"Zihnin özel yaşamında hiçbir şey kesin, hiçbir şey sabit değildir."
Rosalind Coward
Bir aşk var ve o aşkın tarafları da sadece zihnin özel yaşamında aşık... İçselleştirilmiş ve su gibi bir ihtiyaca dönüşmüş bir yazma arzusu hissediyorsunuz Ahmet Arif'te. Belki de aşk her şeyi ama her şeyi konuşabildiğin yazabildiğin birinin olması...
Hani bazen nasıl tarif edeceğinizi bilemediğiniz sadece size ait olan güzellikler yok mudur hayatınızda? Genel tanımlara giremez, başkasının anlamasına gerek duymadığınız kadar güzeldir ya hissettikleriniz.
Ahmet Arif, Leyla Erbil'e mektuplar yazar. Durmadan yazar, birini gönderir diğerine başlar. Bazen cevap dahi beklemeden yazar... Cevap gelmeyince bazen kızar, bazen kıyamaz kızmaya bile kıyamaz. Söylediklerine üzülür. Düşün... düşün... üzülür.

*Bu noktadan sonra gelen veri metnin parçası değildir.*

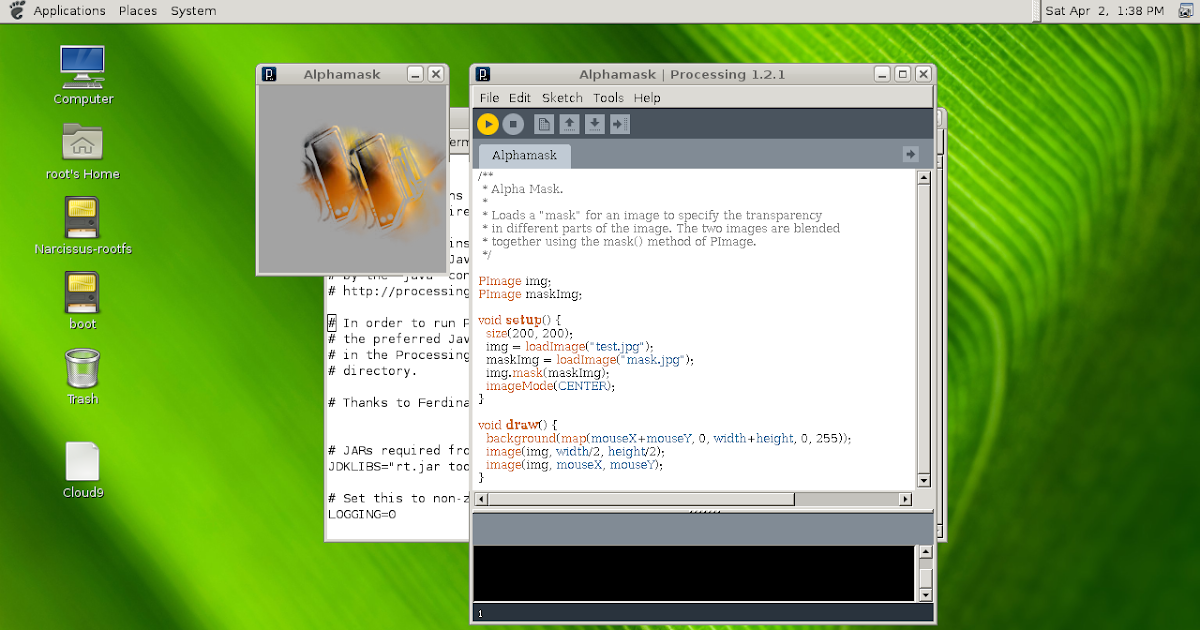The height and width of the screenshot is (630, 1200).
Task: Open a sketch via the Open toolbar icon
Action: pyautogui.click(x=569, y=124)
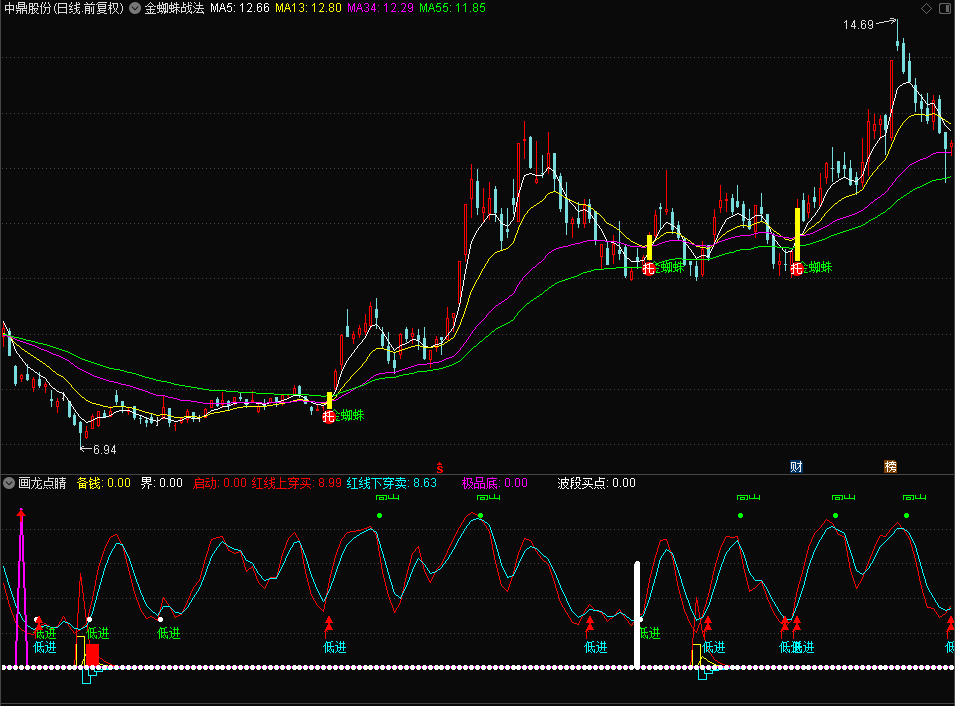Click the tall white bar in lower panel
Viewport: 955px width, 706px height.
click(638, 615)
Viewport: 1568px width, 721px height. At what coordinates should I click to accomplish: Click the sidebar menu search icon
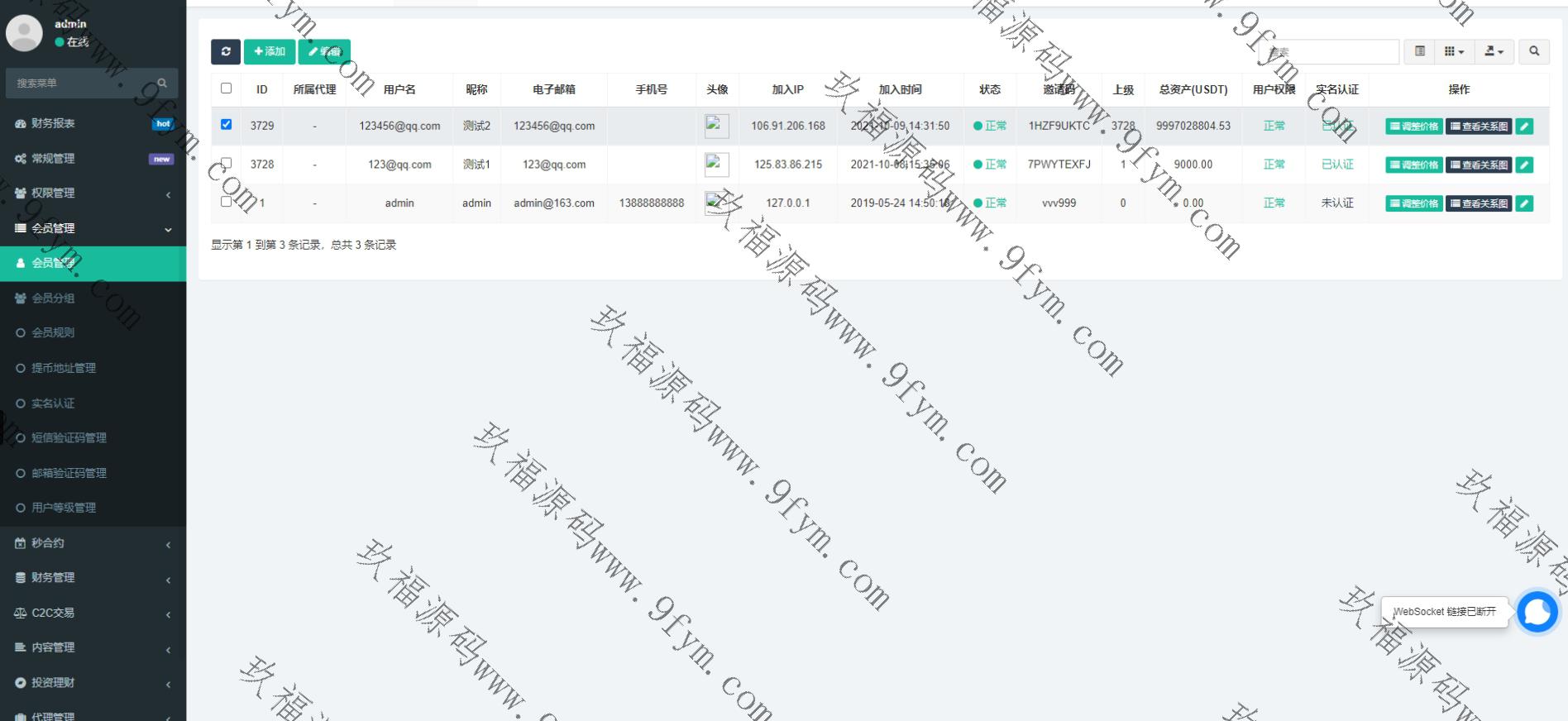point(162,84)
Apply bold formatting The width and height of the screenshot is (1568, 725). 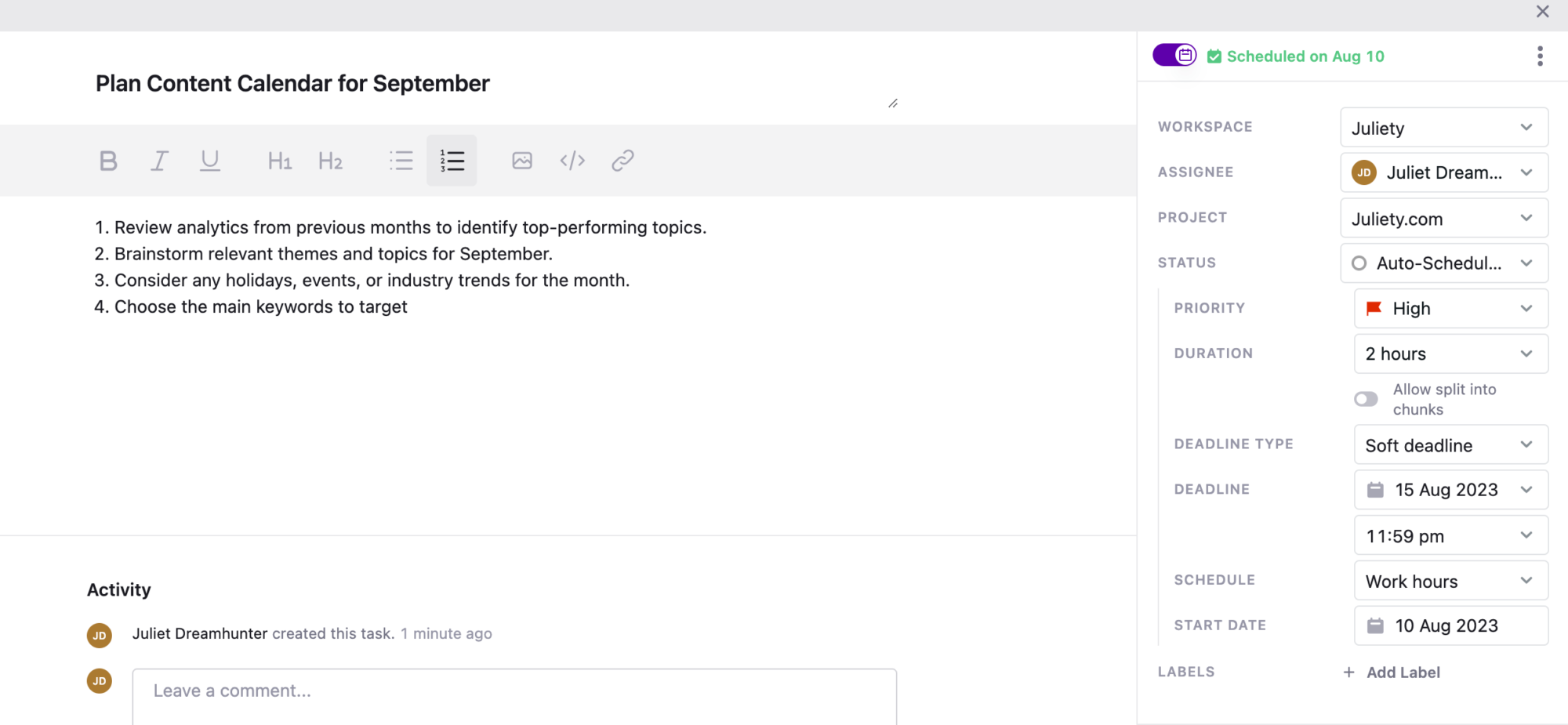[x=108, y=161]
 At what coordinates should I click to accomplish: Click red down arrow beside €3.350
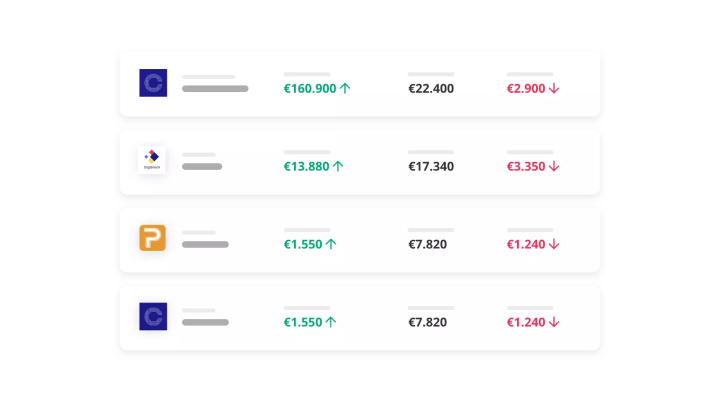pos(554,166)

Bir rüzgar eser de, o tatlı tatlı esen rüzgarın neyi alıp götüreceğini bilmeden esmesine kapılan bir yaprak vardır ortada. Durur takılmak ister bir başka yaprağa, direnir; ama sonra dayanamaz yine uçar gider, kapılır... Yani şimdi "rüzgar her şeyi alıp götürmeyecek" bunu biliyorsunuz da üstelik. Leyla bir yaprak. Ahmet de amaçsız rüzgar.
"Bekle dedi gitti
ben beklemedim o da gelmedi
ölüm gibi bir şey oldu
ama kimse ölmedi..."
Özdemir Asaf
bence bu şiir de mektup kitabın sonsözü olabilirdi pekala.